**DIRECTIONS FOR THIS TASK**
Would you please copy every line below that includes the string "search"?

[Stored records]
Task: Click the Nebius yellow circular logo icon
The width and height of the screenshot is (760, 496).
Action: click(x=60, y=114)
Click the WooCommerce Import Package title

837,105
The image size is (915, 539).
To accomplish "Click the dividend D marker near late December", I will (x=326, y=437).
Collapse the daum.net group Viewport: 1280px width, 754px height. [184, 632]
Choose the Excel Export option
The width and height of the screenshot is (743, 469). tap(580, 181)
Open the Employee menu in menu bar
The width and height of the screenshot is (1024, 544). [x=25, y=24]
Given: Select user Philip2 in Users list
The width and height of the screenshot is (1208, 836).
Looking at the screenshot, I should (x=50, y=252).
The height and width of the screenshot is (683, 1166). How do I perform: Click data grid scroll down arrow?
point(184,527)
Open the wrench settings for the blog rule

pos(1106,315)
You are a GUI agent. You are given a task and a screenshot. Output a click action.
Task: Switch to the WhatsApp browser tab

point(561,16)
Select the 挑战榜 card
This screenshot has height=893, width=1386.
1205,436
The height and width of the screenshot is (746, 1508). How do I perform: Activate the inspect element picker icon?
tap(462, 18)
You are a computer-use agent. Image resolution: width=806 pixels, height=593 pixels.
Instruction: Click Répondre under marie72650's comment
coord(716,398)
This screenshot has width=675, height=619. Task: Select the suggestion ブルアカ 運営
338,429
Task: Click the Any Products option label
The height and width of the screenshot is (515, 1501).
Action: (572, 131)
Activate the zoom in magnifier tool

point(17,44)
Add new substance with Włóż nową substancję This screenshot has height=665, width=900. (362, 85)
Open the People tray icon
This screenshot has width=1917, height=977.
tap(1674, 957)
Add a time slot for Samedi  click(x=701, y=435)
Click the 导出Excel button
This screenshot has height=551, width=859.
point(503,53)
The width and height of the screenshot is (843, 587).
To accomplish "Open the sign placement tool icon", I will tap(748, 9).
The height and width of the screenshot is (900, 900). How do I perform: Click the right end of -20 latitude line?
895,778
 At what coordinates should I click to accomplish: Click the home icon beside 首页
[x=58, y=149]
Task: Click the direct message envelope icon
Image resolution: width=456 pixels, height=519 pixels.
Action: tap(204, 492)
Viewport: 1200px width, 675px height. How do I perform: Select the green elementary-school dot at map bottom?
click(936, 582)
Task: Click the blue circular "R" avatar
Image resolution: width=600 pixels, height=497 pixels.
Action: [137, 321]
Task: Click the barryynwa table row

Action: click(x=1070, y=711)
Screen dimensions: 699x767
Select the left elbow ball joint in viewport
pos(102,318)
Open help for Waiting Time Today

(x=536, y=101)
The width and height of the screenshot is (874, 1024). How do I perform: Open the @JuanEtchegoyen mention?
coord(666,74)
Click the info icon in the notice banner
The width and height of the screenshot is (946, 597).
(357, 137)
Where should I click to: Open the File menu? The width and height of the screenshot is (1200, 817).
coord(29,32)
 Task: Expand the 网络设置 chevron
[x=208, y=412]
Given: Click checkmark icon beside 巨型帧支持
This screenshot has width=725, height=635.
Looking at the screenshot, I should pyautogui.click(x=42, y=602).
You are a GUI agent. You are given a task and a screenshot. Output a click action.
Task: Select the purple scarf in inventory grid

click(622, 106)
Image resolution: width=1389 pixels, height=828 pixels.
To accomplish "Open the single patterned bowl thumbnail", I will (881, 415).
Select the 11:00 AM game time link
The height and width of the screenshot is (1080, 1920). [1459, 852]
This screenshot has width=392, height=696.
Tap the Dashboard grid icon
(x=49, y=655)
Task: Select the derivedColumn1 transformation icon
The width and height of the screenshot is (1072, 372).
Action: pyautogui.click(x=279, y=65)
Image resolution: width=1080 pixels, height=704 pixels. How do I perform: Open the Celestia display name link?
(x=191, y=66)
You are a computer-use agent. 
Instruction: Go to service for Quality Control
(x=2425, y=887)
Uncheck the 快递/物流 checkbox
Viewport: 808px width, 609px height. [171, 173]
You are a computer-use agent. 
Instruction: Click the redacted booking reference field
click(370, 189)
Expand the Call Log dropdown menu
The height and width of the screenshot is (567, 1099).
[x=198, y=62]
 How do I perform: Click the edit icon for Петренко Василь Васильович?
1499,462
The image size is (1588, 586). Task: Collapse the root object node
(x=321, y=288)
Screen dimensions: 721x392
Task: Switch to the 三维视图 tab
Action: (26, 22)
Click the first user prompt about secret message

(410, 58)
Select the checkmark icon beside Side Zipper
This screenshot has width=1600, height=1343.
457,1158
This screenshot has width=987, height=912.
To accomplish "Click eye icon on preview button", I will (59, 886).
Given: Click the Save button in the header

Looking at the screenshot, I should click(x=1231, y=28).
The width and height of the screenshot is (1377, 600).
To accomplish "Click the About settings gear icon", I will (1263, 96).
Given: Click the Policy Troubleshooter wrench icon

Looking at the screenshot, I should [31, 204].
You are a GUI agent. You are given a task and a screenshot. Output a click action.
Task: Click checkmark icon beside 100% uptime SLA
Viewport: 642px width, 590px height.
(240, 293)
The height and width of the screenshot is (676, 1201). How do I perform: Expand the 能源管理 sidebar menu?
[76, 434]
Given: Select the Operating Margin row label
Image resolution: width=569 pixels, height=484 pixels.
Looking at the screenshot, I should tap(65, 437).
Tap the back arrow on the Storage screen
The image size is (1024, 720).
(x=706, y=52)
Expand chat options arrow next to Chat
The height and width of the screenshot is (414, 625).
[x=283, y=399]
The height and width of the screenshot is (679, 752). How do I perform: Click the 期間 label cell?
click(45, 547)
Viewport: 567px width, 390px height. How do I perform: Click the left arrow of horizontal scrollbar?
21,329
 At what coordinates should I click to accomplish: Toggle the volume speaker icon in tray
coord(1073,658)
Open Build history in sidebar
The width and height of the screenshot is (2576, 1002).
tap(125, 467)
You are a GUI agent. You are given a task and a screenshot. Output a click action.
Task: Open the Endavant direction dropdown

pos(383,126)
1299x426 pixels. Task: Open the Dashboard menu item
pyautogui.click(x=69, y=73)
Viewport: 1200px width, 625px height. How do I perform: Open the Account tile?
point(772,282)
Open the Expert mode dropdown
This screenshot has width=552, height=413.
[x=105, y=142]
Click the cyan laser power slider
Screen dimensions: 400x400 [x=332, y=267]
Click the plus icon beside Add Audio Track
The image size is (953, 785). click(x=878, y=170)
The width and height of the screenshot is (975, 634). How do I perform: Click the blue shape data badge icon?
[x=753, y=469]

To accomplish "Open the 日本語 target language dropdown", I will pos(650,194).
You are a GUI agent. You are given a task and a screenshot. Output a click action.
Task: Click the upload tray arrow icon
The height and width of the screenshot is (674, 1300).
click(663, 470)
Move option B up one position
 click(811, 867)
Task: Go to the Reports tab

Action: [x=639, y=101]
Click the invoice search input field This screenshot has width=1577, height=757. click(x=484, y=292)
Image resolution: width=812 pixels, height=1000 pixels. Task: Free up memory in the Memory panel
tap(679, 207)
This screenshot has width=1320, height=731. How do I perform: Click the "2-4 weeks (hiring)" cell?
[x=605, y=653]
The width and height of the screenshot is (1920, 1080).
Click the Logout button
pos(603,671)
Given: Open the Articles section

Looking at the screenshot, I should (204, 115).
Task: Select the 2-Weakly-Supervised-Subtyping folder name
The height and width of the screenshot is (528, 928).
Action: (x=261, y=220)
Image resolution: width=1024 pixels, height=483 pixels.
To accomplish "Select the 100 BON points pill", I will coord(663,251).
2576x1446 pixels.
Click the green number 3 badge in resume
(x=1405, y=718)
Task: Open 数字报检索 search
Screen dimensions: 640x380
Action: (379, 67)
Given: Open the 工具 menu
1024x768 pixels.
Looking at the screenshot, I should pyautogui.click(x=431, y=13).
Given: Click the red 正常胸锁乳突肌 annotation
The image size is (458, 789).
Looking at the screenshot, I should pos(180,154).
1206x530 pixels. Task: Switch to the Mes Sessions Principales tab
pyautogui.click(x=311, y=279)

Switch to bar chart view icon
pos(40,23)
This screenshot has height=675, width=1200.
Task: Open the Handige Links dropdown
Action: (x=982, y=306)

**RESULT**
Click the invoice search input field This screenshot has width=1577, height=757. click(x=484, y=292)
Task: Open 数字报检索 search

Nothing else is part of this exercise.